Many Jaguars fans were upset with Khan's comments over the weekend. When he said there was a limited demand for football in Jacksonville, that was sure to upset people. This wasn't significantly different than what he has said many times before in terms of the city selling out eight home games at ticket-prices that enable the Jaguars to match the rest of the league in terms of total revenue. It's essentially a reset of an ongoing story – and one that I expect will continued to be a story around the franchise and the city. As a small NFL market there are monumental challenges, and Khan/the Jaguars have been incredibly innovative in addressing those challenges. But one part of your question misses the mark completely. That's the whole "as-much-time-constructing-a-competitive-team" thing. The Jaguars spend as much time in this area as any team in the NFL, and Khan needing to "spend more time" in this area is a nonsensical comment. He hires football people to do this, and they do it. They haven't been as successful as would be ideal, but it's not through a lack of effort or commitment – and success on the field often is beyond the control of ownership. What ownership can control is commitment to making the business side of an organization work. On that front, the organization has been committed and extraordinarily innovative.
Andrew from Mattoon, IL
I would like to thank Mr. Khan on where we are and where our franchise is going. While none of us are happy where we are win wise, we are much better off than franchises with ownership issues (Washington Redskins, Cincinnati Bengals, New York Jets) Mr. Khan gets it and he's willing to take decisive action to improve the product. There is no doubt that the effort is there. The results will come and more importantly they will stay.
Hey, one fer Shad!
Dave from Orlando, FL
Zone: If against the Houston Texans Minshew won the game, throwing for 400 yards and four touchdowns, does Marrone go back to Foles? As it turns out, it seems Marrone was let off the hook on a tough decision.

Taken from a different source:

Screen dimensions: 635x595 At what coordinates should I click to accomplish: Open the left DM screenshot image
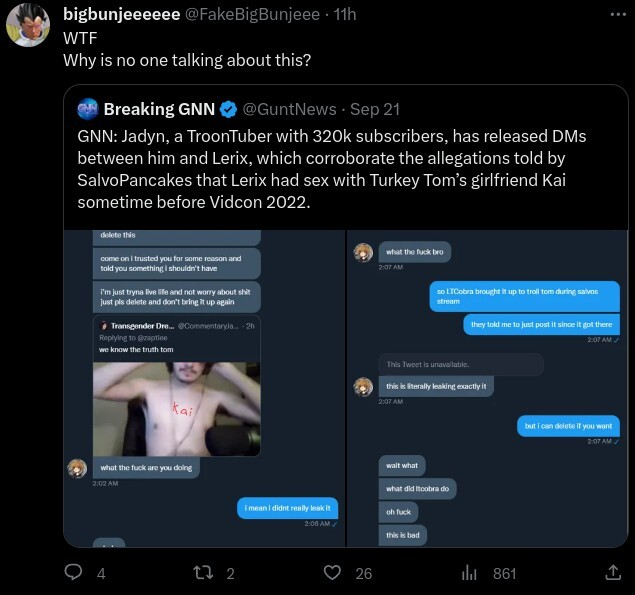click(x=205, y=388)
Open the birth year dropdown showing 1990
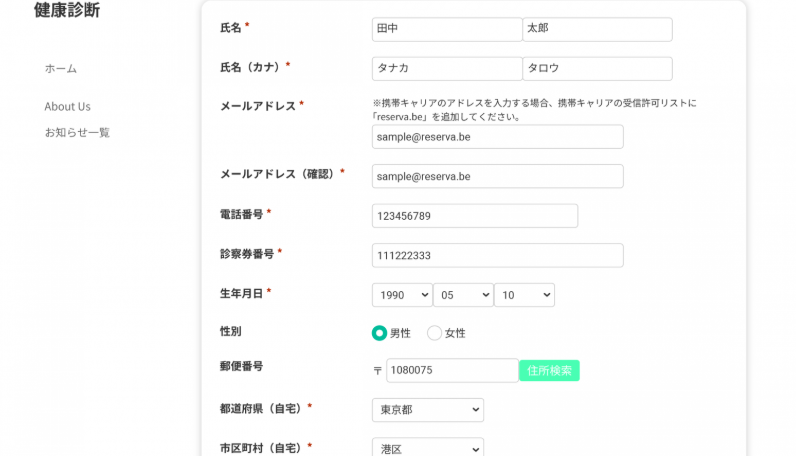Screen dimensions: 796x456 [402, 295]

If Minshew had thrown for 400 yards and four touchdowns with the Jaguars winning the game, I imagine Head Coach Doug Marrone would have stuck with Minshew. That would have meant Minshew had won three consecutive games and had the "hot hand." Minshew not playing at that high a level undoubtedly played into going back to Foles. As Marrone likes to say, it's a performance business. So performance matters.
Art from Drexel Hill
I saw Shad said that there's a limited amount of interest in football in Jacksonville. I disagree, people don't go to games to watch perennially losing teams. His record as an owner is 36-85, why would people pay to see that?
Josh from Atlanta, GA
"The Jaguars have 11 snaps inside the 5-yard line and have run the ball six times (minus-0.33 yards per rush). Fournette has four carries for minus-6 yards." What do you attribute this to? For a team built on being able to run the ball, one rushing touchdown all season is not cool. I do not like it.
The line hasn't blocked well enough in those situations. Jaguars running back Leonard Fournette's history is that he's a good red-zone short-yardage back. When he doesn't score inside the two- or three-yard line, it's not about a running back struggling.
James from Salt Lake City, UT
Hey O-Man: how many games does Foles have to lose before the quarterback controversy and booing gets hot and heavy?
Probably not many. Fans gonna fan. It's what they do.